On benefits of cooperation under strategic power
M. Gloria Fiestras-Janeiro, Ignacio García-Jurado, Ana Meca, Manuel A. Mosquera
TL;DR
This work defines TU-games with strategies, where each player selects a strategy that determines a corresponding TU-game, and then aggregates these into a single TU-game that captures bargaining power. It introduces the maxmin procedure $\psi$ with $\psi(X,V)(S)=\max_{x_S}\min_{x_{N\setminus S}}V(x_S,x_{N\setminus S})(S)$ and proves its uniqueness under five axioms: $\,$individual objectivity, $\,$monotonicity, $\,$irrelevance of weakly dominated strategies, $\,$irrelevance of weakly dominated threats, and $\,$merge invariance. The paper shows partial transmission of properties (e.g., superadditivity and monotonicity) through $\psi$, while balancedness may fail, and develops results for airport-games and simple-games with strategies. Through concrete examples (inheritance division, subsidy-driven cost allocation, Parliament power), it demonstrates how strategic action choices reshape cooperative outcomes and how the maxmin-transformed TU-game can yield more robust allocations. Overall, the approach offers a principled way to incorporate strategic pre-cooperation power into cooperative analysis and distinguishes itself from reductions to strategic games.
Abstract
We introduce a new model involving TU-games and exogenous structures.

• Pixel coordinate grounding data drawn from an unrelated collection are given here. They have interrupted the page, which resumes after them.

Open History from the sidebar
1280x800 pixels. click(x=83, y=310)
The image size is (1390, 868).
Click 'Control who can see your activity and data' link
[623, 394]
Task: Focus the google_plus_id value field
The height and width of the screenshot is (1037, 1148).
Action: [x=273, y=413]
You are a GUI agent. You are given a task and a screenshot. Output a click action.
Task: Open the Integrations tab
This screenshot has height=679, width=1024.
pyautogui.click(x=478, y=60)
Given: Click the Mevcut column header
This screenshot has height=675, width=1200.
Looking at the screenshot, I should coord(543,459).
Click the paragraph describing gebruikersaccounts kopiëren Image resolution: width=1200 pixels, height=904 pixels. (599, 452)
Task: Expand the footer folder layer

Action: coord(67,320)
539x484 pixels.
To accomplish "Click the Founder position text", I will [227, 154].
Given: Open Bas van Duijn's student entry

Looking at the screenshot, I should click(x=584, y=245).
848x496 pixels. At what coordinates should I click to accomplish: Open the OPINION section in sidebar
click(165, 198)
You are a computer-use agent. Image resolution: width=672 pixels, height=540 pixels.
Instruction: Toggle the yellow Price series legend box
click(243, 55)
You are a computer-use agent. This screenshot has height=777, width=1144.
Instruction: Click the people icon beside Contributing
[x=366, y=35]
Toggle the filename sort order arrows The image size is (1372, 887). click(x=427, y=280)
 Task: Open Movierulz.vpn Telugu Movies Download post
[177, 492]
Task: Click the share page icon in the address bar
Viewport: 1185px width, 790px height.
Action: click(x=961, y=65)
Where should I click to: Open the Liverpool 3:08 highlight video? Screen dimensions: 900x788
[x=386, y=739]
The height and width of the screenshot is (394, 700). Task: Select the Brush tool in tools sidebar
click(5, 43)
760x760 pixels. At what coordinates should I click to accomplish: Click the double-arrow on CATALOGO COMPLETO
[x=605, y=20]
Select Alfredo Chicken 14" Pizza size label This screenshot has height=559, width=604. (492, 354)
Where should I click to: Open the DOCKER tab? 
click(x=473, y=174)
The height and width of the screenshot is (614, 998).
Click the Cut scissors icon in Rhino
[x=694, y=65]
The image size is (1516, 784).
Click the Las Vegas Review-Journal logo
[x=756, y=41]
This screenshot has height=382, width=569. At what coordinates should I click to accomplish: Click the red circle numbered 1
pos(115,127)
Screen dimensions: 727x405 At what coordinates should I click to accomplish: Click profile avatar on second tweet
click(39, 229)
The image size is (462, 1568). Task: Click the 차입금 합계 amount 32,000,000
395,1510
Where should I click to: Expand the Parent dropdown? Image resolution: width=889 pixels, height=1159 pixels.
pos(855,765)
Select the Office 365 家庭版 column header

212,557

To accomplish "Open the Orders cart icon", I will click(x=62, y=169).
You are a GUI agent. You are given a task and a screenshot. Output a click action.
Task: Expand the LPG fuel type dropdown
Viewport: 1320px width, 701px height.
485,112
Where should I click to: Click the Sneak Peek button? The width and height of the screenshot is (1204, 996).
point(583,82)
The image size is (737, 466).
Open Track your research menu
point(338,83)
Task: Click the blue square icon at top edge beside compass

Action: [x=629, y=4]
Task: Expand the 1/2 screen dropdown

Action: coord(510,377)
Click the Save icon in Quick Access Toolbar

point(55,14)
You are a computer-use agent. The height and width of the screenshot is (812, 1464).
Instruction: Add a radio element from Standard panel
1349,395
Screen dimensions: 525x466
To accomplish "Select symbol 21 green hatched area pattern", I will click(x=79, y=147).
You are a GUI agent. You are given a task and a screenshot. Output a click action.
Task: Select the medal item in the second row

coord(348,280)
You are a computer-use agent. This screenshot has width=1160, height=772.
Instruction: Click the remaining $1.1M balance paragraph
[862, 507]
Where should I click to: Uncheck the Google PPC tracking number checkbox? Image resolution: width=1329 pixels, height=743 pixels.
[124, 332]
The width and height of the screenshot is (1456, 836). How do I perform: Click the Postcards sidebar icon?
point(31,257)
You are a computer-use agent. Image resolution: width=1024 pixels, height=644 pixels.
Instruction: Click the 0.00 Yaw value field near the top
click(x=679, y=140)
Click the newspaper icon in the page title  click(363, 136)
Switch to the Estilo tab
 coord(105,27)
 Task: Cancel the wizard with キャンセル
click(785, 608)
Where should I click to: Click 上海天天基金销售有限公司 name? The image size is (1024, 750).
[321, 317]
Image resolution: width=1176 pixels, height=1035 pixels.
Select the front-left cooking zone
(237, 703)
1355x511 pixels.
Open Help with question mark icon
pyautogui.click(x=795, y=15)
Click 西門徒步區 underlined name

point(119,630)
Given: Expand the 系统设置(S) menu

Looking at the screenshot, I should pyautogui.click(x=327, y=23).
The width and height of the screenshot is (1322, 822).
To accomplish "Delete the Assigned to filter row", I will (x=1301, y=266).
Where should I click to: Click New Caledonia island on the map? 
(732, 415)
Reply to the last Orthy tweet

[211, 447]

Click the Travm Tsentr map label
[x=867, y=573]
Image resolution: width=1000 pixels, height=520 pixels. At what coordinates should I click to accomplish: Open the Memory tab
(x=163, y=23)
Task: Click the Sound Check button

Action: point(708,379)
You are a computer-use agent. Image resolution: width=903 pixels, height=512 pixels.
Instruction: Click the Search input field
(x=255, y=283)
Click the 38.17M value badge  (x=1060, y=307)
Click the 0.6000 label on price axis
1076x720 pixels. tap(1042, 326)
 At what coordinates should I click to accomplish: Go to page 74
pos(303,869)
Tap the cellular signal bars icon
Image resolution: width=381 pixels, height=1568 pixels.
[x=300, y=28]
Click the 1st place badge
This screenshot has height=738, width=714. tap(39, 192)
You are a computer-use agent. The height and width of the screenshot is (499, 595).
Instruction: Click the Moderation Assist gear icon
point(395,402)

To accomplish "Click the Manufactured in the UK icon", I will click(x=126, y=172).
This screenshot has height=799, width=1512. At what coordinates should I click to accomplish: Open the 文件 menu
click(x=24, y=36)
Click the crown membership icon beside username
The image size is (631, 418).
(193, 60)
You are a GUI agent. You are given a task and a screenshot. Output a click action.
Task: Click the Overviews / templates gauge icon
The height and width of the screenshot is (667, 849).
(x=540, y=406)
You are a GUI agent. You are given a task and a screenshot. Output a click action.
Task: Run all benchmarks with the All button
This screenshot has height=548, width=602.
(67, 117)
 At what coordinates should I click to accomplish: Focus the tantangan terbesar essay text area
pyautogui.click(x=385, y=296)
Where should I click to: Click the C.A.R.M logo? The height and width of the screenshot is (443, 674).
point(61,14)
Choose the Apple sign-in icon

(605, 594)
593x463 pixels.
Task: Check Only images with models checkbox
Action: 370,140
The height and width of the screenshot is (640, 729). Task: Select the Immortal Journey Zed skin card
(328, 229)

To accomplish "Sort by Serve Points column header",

Specifically, we consider that each player in a population can choose an element in a strategy set and that, for every possible strategy profile, a TU-game is associated with the population. This is what we call a TU-game with strategies. We propose and characterize the maxmin procedure to map every game with strategies to a TU-game. We also study whether or not the relevant properties of TU-games are transmitted by applying the maxmin procedure. Finally, we examine two relevant classes of TU-games with strategies: airport and simple games with strategies.